* **TEXTE DU DOCUMENT**
┌──

Avec les écolos et les socialistes, nous avons affaire aux « frères ennemis ». Ils ne s’apprécient guère mais les exigences électorales les obligent à s’allier. C’est vrai à Rennes…
Être en tête au premier tour
« On peut gagner de nombreuses municipalités, notamment de grandes villes. Le deuxième tour se construira sur la base du programme écolo. On veut gagner Parais, Nantes, Rennes, Toulouse et ailleurs, confirmer Grenoble et de nombreuses villes, petites ou moyennes, où on a fait de très bons scores », avait affirmé Yannick Jadot (Le Monde, mercredi 5 juin 2019). Même son de cloche avec Matthieu Theurier et Priscilla Zamord, les deux têtes de liste de « Choisir l’écologie » aux élections municipales à Rennes : « Être en tête au premier tour des municipales à Rennes », soulignent-ils. Aucune ambiguïté cependant : ils souhaitent le rassemblement de la gauche au deuxième tour. Mais de toute la gauche, des « sociaux- démocrates jusqu’aux Insoumis » (Ouest-France, Rennes, 19–20 octobre 2020). L’objectif est donc fixé.
Pas question de jouer les seconds rôles
En déplacement à Rennes, le leader national d’EELV confirme qu’il n’est pas question pour eux de jouer les seconds rôles. « Nous ne sommes pas là pour être de « juniors partenaires », prévient Jadot. Nous faisons campagne pour être en tête et organiser le grand rassemblement des mouvements de gauche, pourquoi pas jusqu’aux Insoumis. » (Ouest-France, Rennes, vendredi 1er novembre 2019).
Si les écolos avaient de bonnes raisons de monter une liste autonome au premier tour des élections municipales, à Rennes, en mars 2014, ils en ont maintenant d’excellentes après les résultats des élections européennes de mai 2019. L’an passé, la liste de Yannick Jadot était en effet arrivée en seconde position (24,33%), derrière celle de LREM – MoDem (25,85) et devant celle du PS (10,91%) dans cette métropole. Une situation nouvelle et encourageante pour les écolos : au premier tour des municipales de 2014, ils obtiennent 8 923 voix (15,09%), contre 21 030 voix (35,57%) pour la liste socialiste de Nathalie Appéré. Changement de programme en mai 2019 aux européennes : 124 713 voix (24,33%) pour la liste écolo et seulement 6 594 voix (10,91%) pour celle du PS. Un renversement de situation qui leur permet d’espérer de devancer la liste de Nathalie Appéré (PS) à ces élections municipales. Mais les élections européennes constituent une consultation nationale avec sa dynamique propre, tandis que d’autres ressorts font fonctionner les élections municipales. Un bobo « de gauche » ne verra aucun inconvénient à voter Jadot dans le premier cas et Appéré dans le second.

└──

* **EXERCICES À FAIRE**
1 - Relevez toutes les personnes désignées par leur prénom et leur nom dans l'article sur les écologistes aux municipales de Rennes.
2 - Prolongez l'article sur les écologistes aux municipales de Rennes en reprenant juste après sa dernière phrase.
Les données n'ont aucun rôle à jouer dans ce travail.

* **BLOC DE DONNÉES**
┌──

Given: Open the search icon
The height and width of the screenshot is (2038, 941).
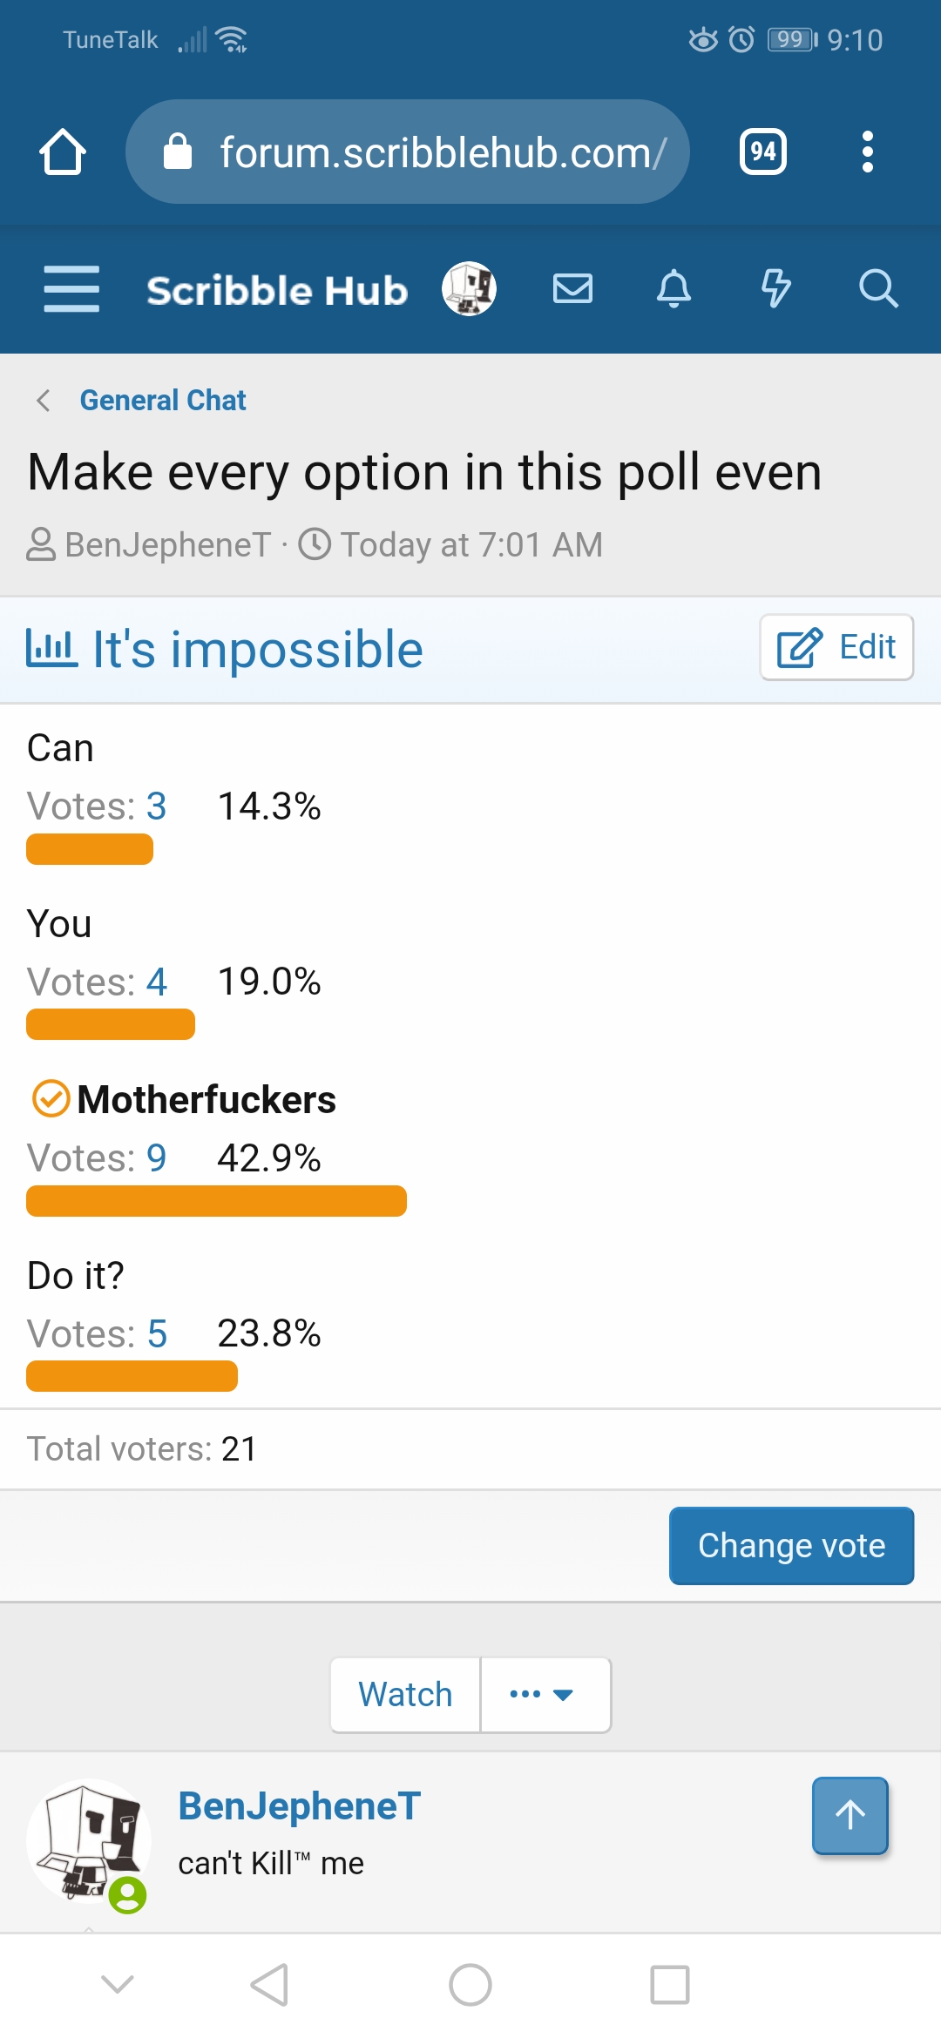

└──

* **RÉPONSES PAR EXERCICE**
1 - Yannick Jadot, Matthieu Theurier, Priscilla Zamord, Nathalie Appéré

2 -
Mme Appéré et ses amis semblent inquiets
Pour autant, Mme Appéré et ses amis semblent inquiets, c’est pourquoi ils mettent le paquet sur l’écologie. Ainsi la candidate socialiste se propose de faire de Rennes une « ville exemplaire pour l’écologie » et détaille ses « propositions pour faire face au réchauffement climatique » ; et de récupérer tous les thèmes chers aux écolos : pistes cyclables, repas bio dans les cantines, zéro pesticide… « Reste que les écolos (…) ne peuvent s’empêcher de voir aussi, dans ce verdissement à tout – va, la volonté de les « contenir électoralement (…) « On retrouve dans certains discours de Nathalie Appéré des paragraphes entiers de nos interventions », s’amuse Matthieu Theurier, conseiller municipal sortant EELV » (Libération, 8 – 9 février 2020).
Quel rapport de force au soir du 15 mars ?
La situation est simple : les deux listes seront incitées à fusionner pour le second tour afin de donner à la gauche une victoire nette et sans bavure. Mais toute fusion est conditionnée par le rapport de force qui se dégage du premier tour. Même si la liste socialiste devançait celle des écolos, Mme Appéré serait amenée à consentir d’importantes concessions aux seconds au cas où ces derniers réaliseraient un bon score et talonneraient la première. L’époque où on pouvait attribuer aux militants d’EELV quelques délégations mineures et symboliques – « développement durable », par exemple – est révolue. On imagine la tête de Nathalie Appéré si Matthieu Theurier exigeait le poste de premier adjoint ! Avec le risque qu’en ne donnant pas satisfaction aux écolos, ces derniers maintiennent leur liste au second tour ; ce qui provoquerait une triangulaire : LREM, EELV et PS.
Autre hypothèse amusante : les socialistes arrivent derrière les écolos. L’attelage suivant s’imposerait alors : Matthieu Theurier maire et Nathalie Appéré premier adjoint. Chacun son tour !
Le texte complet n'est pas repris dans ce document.